Seven people were injured when an Algerian migrant went on a knifing rampage at an asylum center in Berlin Tuesday night.
According to police, the 21-year-old perpetrator got into an argument with a visitor and hit him as well as a security guard. The Algerian then fled the scene, but appeared in a courtyard of the asylum center where he punched and stabbed several residents.
The attack was treated by Berlin police as a “mass casualty event,” meaning a large deployment of law enforcement and paramedics, as well as a helicopter to transport the injured.
Two of the victims were admitted to hospital with stab wounds, one reportedly in life threatening condition, while another five were treated on an outpatient basis. Several of the injured are Moldovan.
The stabber was initially treated at the hospital as he complained of pains in the upper body. He was later taken into custody. A criminal investigation is ongoing.
The asylum center, which opened earlier this year, has space for 550 people in family accommodations and shared rooms.
As we have previously reported, the number of knife attacks in Germany has been on a troubling trajectory. According to Apollo News, almost 14,000 stabbings were committed last year, a rise of 1,500 incidents compared to the previous year—which, in effect, means 38 knife attacks per day.
Berlin’s police chief Barbara Slowik said in a June interview that most perpetrators of “violence in Berlin are young, male and have a non-German background. This also applies to knife violence.” Her counterpart in Bonn, Frank Hoever, told Junge Freiheit that while 40% of knife crime offenders are non-German, there are no figures on how many of the other 60% have dual citizenship. “ “People from other cultures have a different relationship to knives,” he said.
Support for resuming deportations to both Syria and Afghanistan has increased after a spate of violent knife attacks in recent months, and the murder of a policeman by an Afghan failed asylum seeker.

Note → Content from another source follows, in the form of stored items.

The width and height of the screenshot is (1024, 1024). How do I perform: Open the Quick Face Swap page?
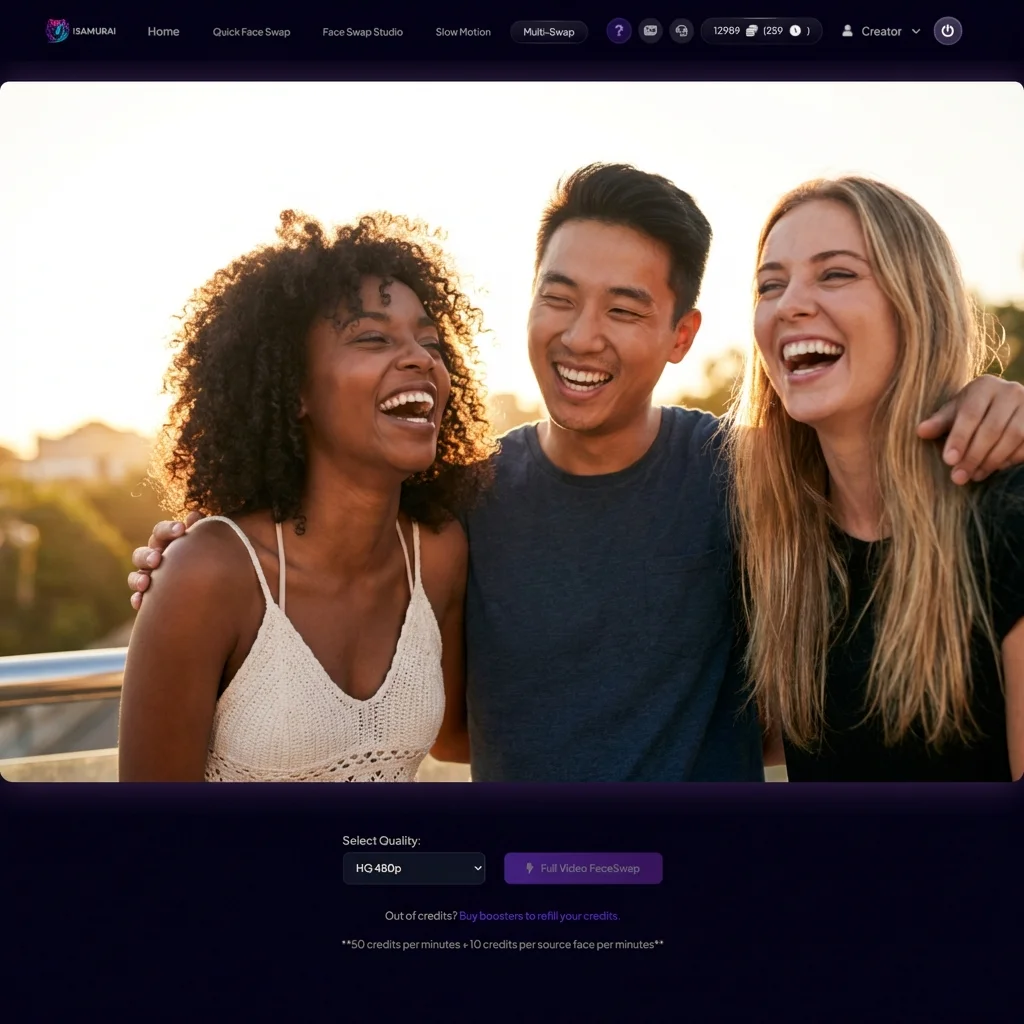[x=251, y=32]
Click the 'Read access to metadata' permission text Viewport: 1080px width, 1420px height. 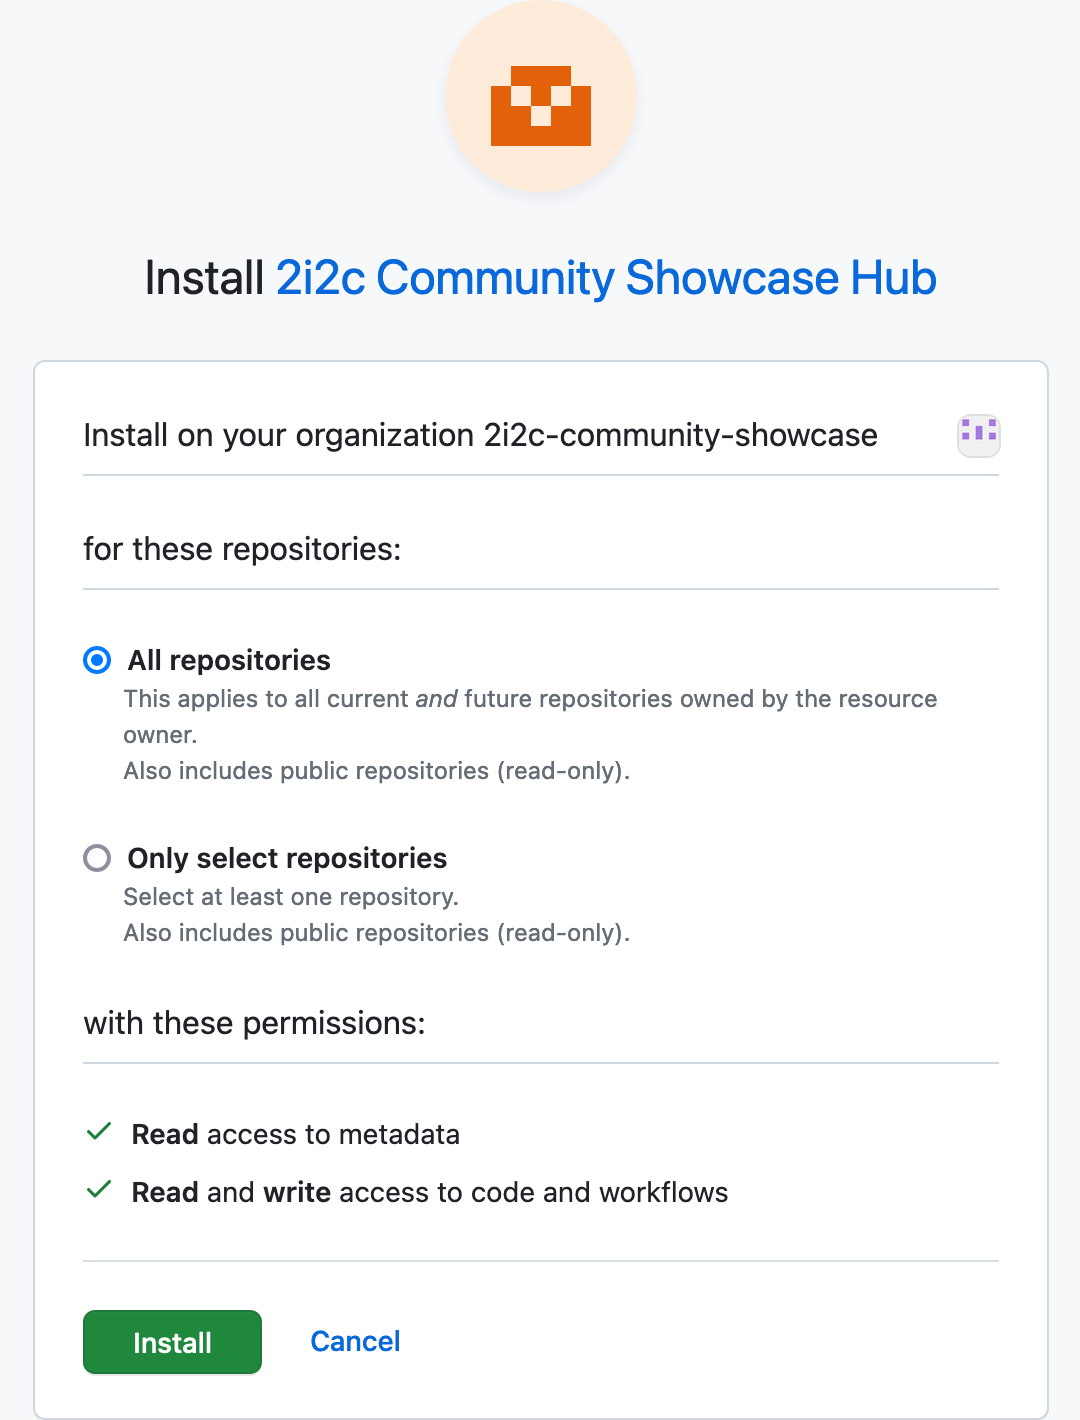296,1134
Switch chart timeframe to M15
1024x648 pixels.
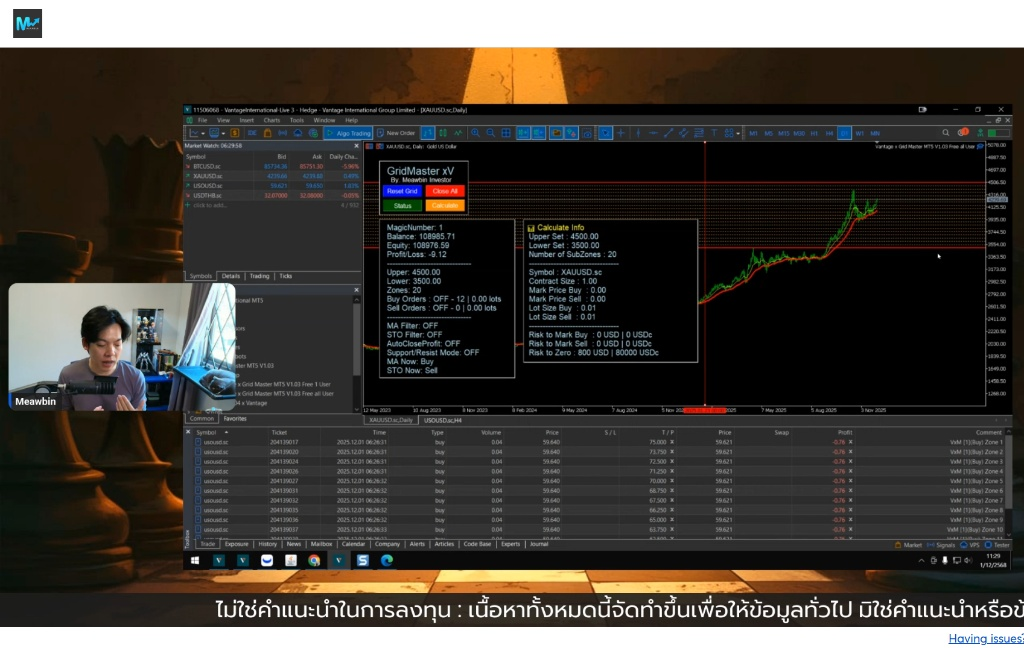click(x=784, y=133)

However, despite the leftist-liberal government vowing to deport dangerous criminals, it hasn’t followed through with action.
Earlier this week, leftist activist Interior Minister Nancy Faeser suggested to tighten the ban on knives—prohibiting blades longer than 6 cm, down from the current 12—and increase the number of “no-knife zones.” Whether the measures will have anything but superficial impact is questionable, if reports from German cities are to be trusted.
Düsseldorf police, in response to a question by news outlet NiUs, reported that, in 2023, they seized 256 knives and responded to 35 violent knife crimes in the city’s “weapons-free” zone.